Moominland Midwinter

Once a year, just as it truly begins to feel like winter never really had a beginning and can’t possibly have an end, I read Moominland Midwinter. My brother Gordy, ten years my senior, read all of Tove Jansson’s Moomin books to me when I was very small. (We’re a very Moomin-loving family. Have you seen my mother’s dolls?) I remember being most fascinated by Comet in Moominland back then, but as I got older—and a little darker, let’s be honest—Midwinter was the one I gravitated to the most, coming back again and again until it became this annual winter ritual for me.

I’ve had the same set of editions all this time. I’m sure my brother will claim that they’re his, but I’m not giving them up! The covers are all loose, and the pages are yellowed and falling out. Love.

What I love best about the Moomin books is that there’s nothing “childish” about them, despite being fully accessible and understandable by even very young children. The tone of a lot of them is quite somber, but in the best way—they always, even 30 years after my first exposure, bring me straight to a place of contemplation that’s sort of otherworldly. If you’ve read one of Jansson’s books, you’ll understand exactly what I mean.

The Moomin books are still in print, and English translations are readily available.

Here’s an excerpt from Moominland Midwinter:

And so Moomintroll was helplessly thrown out into a strange and dangerous world and dropped up to his ears in the first snowdrift of his experience. It felt unpleasantly prickly to his velvet skin, but at the same time his nose caught a new smell. It was a more serious smell than any he had met before, and slightly frightening. But it made him wide awake and greatly interested.

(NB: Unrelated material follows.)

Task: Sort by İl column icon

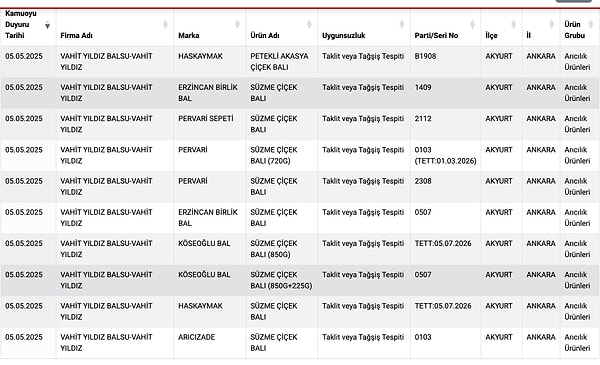Action: coord(551,24)
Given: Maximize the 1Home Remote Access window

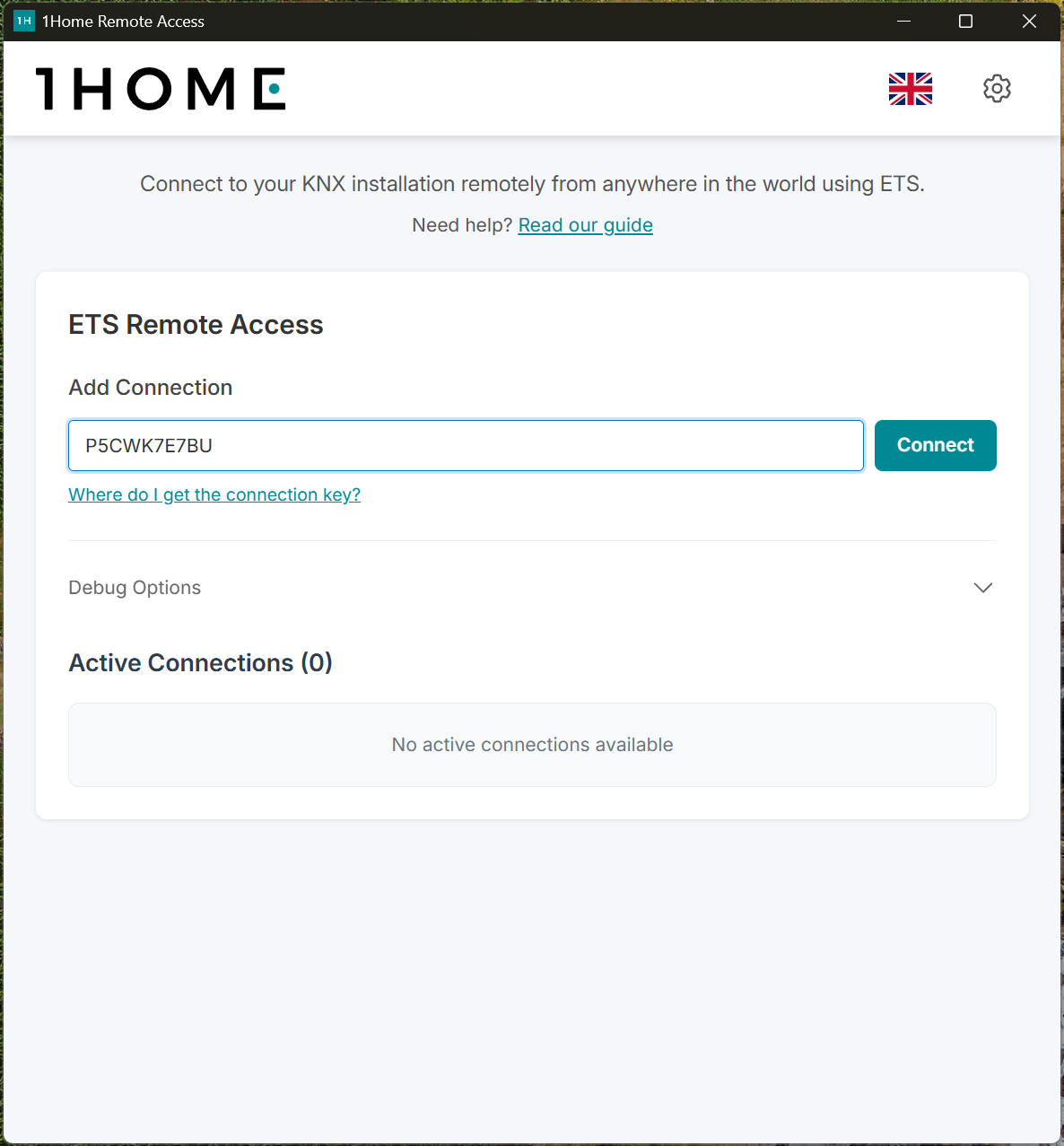Looking at the screenshot, I should pos(965,21).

The valley was enveloped in a kind of grey twilight. It also wasn’t green any longer, it was white. Everything that had once moved had become immobile. There were no living sounds. Everything angular was now rounded.

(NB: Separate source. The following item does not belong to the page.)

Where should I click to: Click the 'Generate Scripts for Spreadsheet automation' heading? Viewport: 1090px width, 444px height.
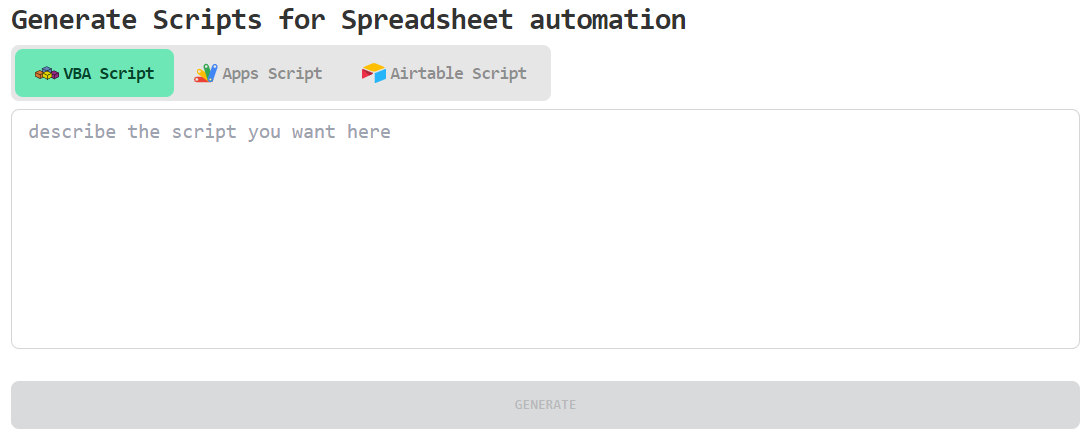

“This is snow,” Moomintroll whispered to himself. “I’ve heard about it from Mother, and it’s called snow.”

Without Moomintroll knowing a thing about it, at that moment his velvet skin decided to start growing woollier. It decided to become, by and by, a coat of fur for winter use. That would take some time, but at least the decision was made. And that’s always a good thing.

Meanwhile Moomintroll was laboriously plodding along through the snow. He went down to the river. It was the same river that used to scuttle, transparent and jolly, through Moomintroll’s summer garden. Now it looked quite unlike itself. It was black and listless. It also belonged to this new world in which he didn’t feel at home.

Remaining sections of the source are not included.